Life
9 Reasons To Eat Non-Stop In #MoFoodVember
The holiday season is fast approaching and will soon be upon us, and before it swallows us all whole, I'd like to take a brief moment to bring up something important that we all might tend to overlook during this, the busiest time of the year: November is the best month to eat ALL of the food. Oh sure, we all know we have Thanksgiving coming up, but what about the other 29 days of the month? We associate glutting ourselves with the splendor that is October and Halloween, and December gets its due for all those excellent Christmas treats (eff candy canes though, seriously. They are a pretender.), but November is the best month to truly chow down like never before. That's right: Movember can take a seat – it's all about #MoFoodVember this year.

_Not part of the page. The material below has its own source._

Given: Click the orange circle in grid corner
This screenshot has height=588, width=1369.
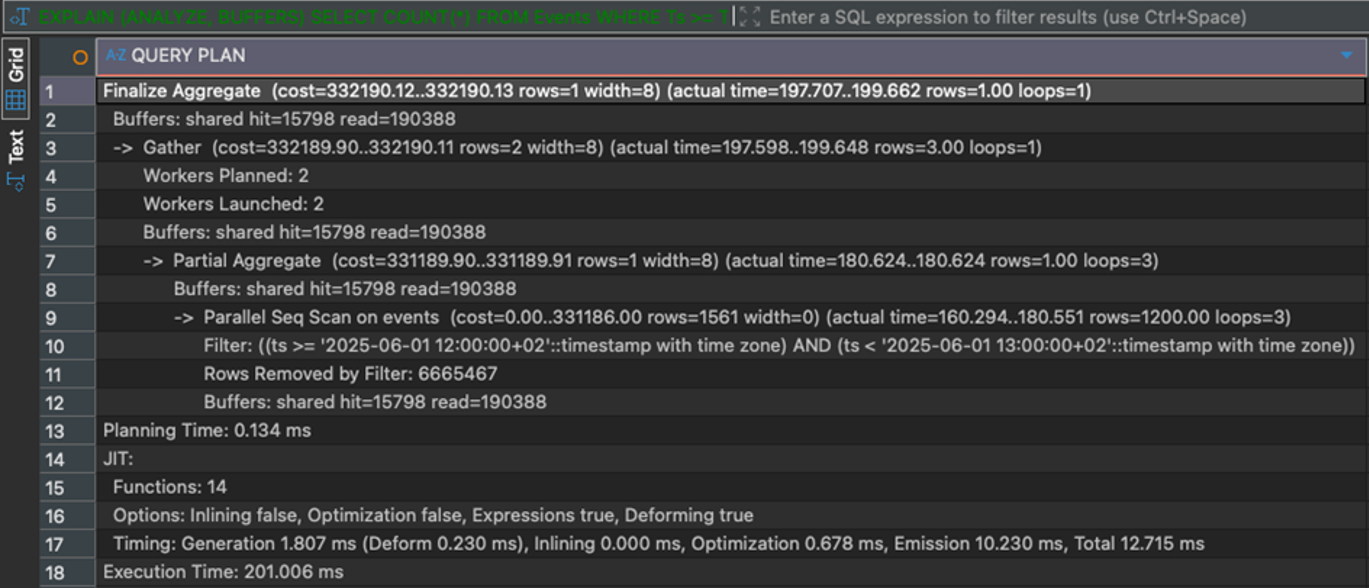Looking at the screenshot, I should click(x=80, y=57).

As a culture, we tend to forget all of the excellent reasons why gnawing off every edible thing but our own arms is a great idea during the month of November. Don't fret, I'm here to remind you just why it's so important. I'm also here to quietly shake my head in quiet embarrassment for those of you who did not naturally understand and leap towards the joyous opportunity to gorge yourself, although I'm assuming that most of you responded exactly like that. Let's all take a deep breath, unbutton our pants, and dig into why November is the best month to get your eat on:
1. Winter is Coming
I live in an apartment building in New York where our heating is controlled by our landlord...who lives in Miami. There are only so many pointed phone calls a gal can make during the month of November to complain. My new strategy is less about bitching to the landlord, and more about making sure my body takes in the amount of calories it needs in order to survive the long, hard winter.

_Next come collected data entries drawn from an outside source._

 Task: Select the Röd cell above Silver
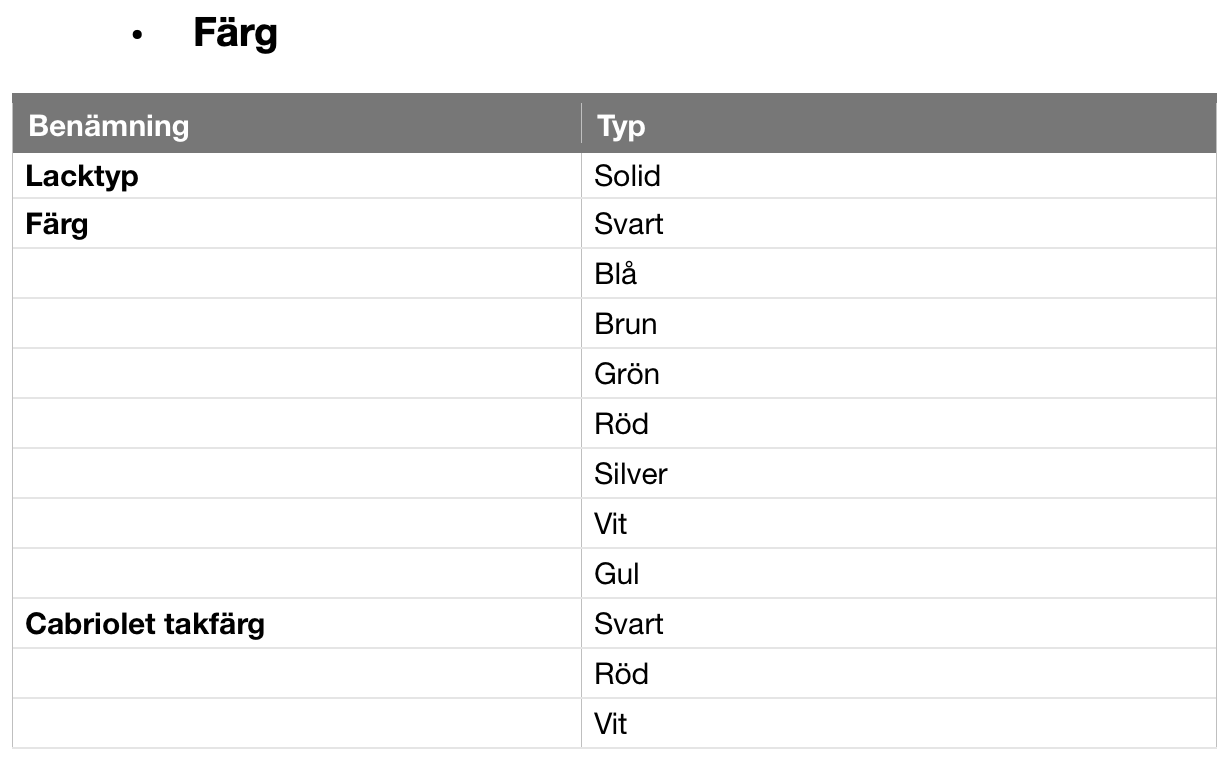pyautogui.click(x=621, y=424)
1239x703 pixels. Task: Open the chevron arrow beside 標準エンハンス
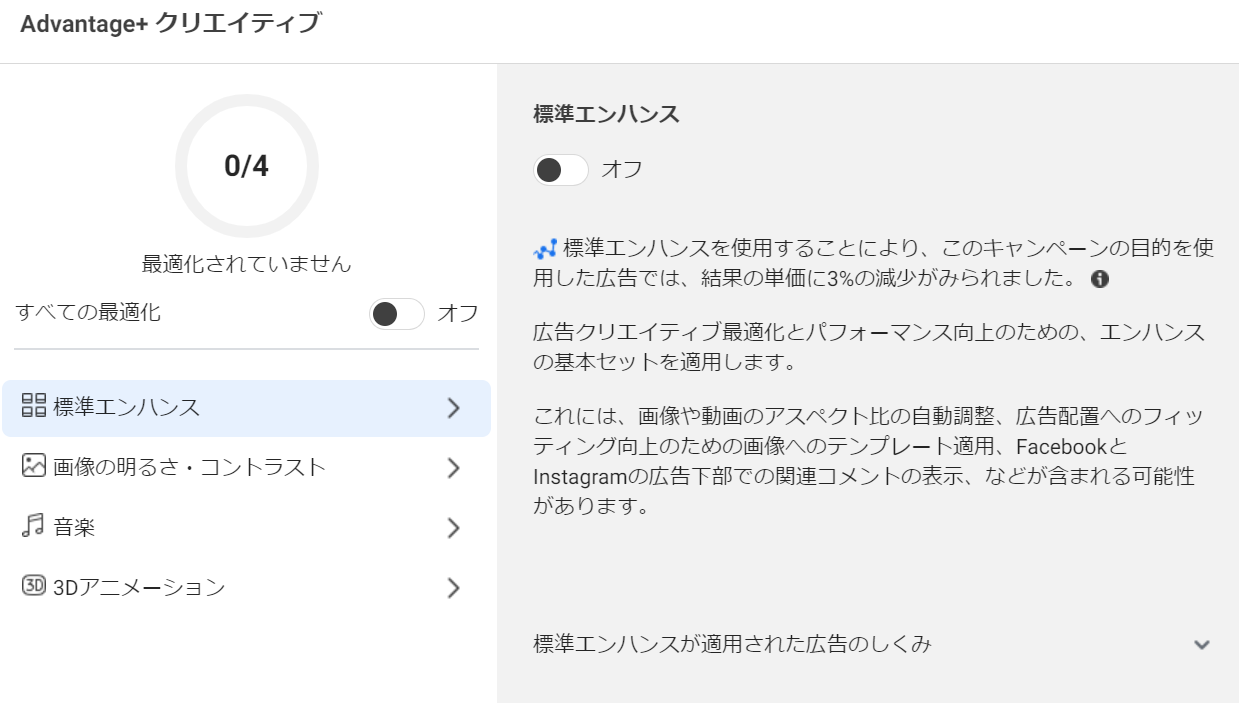[453, 407]
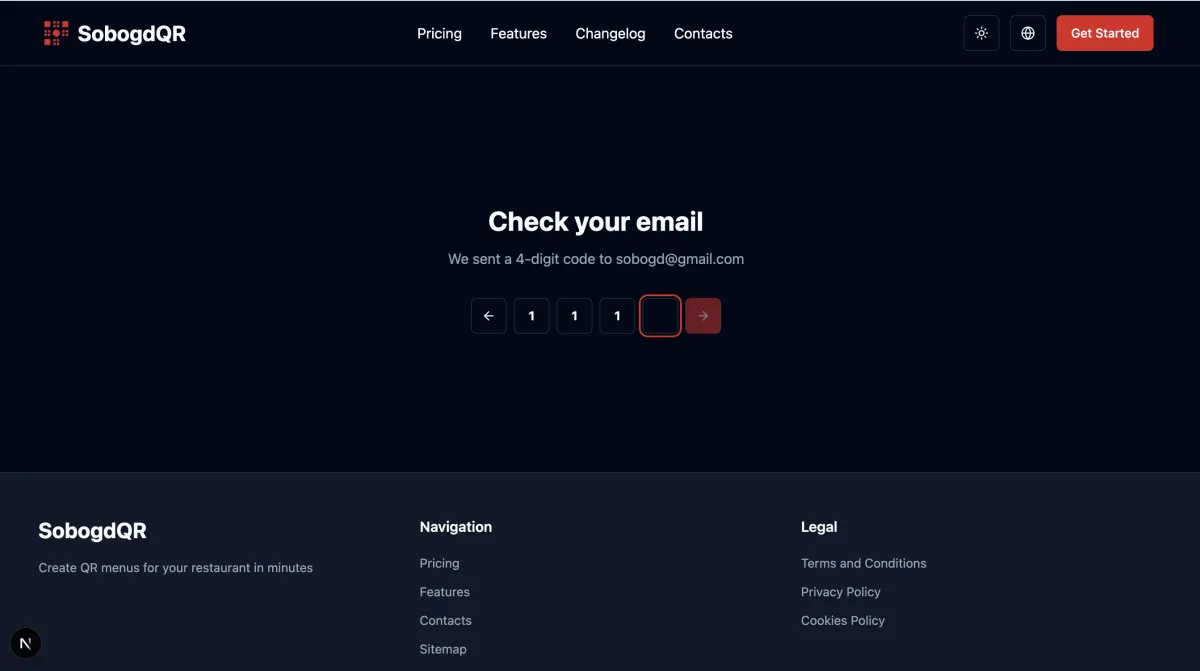The height and width of the screenshot is (671, 1200).
Task: Click the Next.js dev indicator badge
Action: (25, 643)
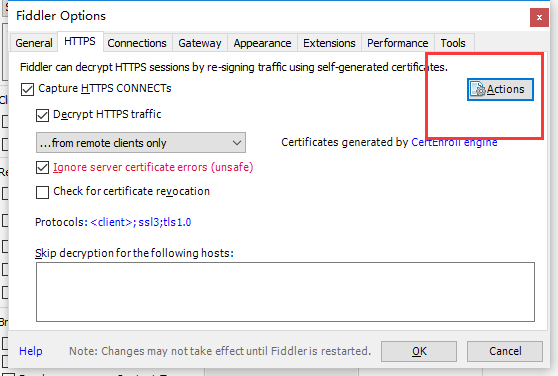Screen dimensions: 558x376
Task: Open the remote clients only dropdown
Action: pos(141,143)
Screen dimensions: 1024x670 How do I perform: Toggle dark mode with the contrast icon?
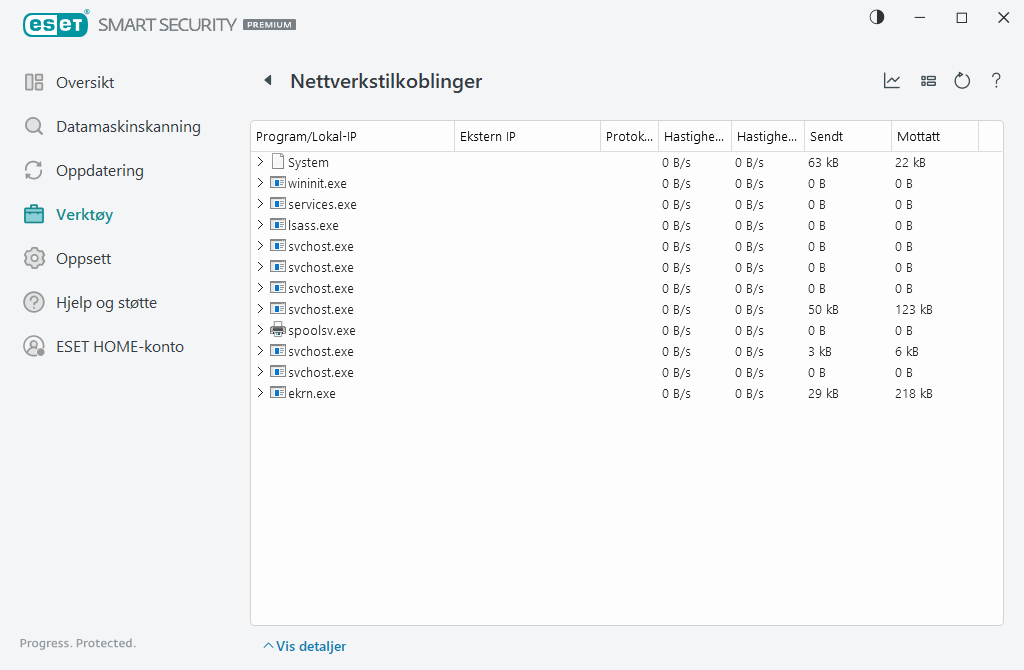(877, 17)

2. The Pilgrims Died So That You Might Eat
It's true. Our forefathers came to this country and died so that you and your besties could get silly on cheap champagne and binge-eat french onion dip while the rolls burn. Look, I took AP US History when I was fifteen. I think I know what I'm talking about, 'mkay?
3. It Gets Dark Earlier
There's less to do because it's darker earlier than ever. You know what that means – Fill every one of your ever-darker waking hours with eating. Sure, you could "go to a movie with friends." But let's be real: This cheese block isn't going to eat itself.
4. Because You're All About That Base
Big booties are in right now. Keep it little in the middle but make sure that you've got much back if you want to stay au currant. I suggest croissant slathered in butter and Nutella, but figure out what works for you. *Creepily encouraging arts and crafts teacher voice* Play. Have fun with it. Express yourself. Haters to the laugh, big-butted sisters, come sit by me and get your feast on.
5. Do It For Fashion
Like it or not, puffy coats will never not be having a moment. In order to best display your hip new puffer, work on puffing up yourself. All the better to make that coat werk, honey. It's gonna be like that song Brick House when you walk down the street, eating every cookie that there is and that is awesome.
6. You Need to Prep For Christmas
Halloween was the gateway drug to Thanksgiving. Let's be real. If there had been no seemingly endless supply of Baby Ruth bars for you to consume with little to no thought, you wouldn't have been all "Well, the damage is done" when it came to ingesting that third slice of pumpkin pie. Keep that expansive sense of cuisine going. Christmas is coming and you need to keep your gut primed and ready for action, and by action I mean figgy pudding.
7. Because You're Going to Resolve to Eat Less In January
Look, we all know that come January 1st, you're going to make a bunch of bullshit resolutions (even though last year's included not making any this year) and make an attempt at eating like a reasonable adult for at least two weeks. If you're going to put yourself through rice cake hell, best to enjoy these non-salad days while they last.
8. Extra Calories Needed For Dog-Show Cheering
The best thing about Thanksgiving is that there are dog shows. Don't try to talk to me about remembering my blessings or the Macy's Day parade or I will slap you silly. I want to see fancy dogs, in formal settings, compete for prizes and I need all the strength I have to cheer them on to victory.
9. Because Candy Corn
Hi, have you met candy corn? It is delicious, and it is seasonal, and you need to eat as much of it as you can before it goes away again for an ENTIRE YEAR. Fret about a balanced diet all you want, but if your diet does not include a liberal handful (or twelve) of candy corn, you are doing it wrong.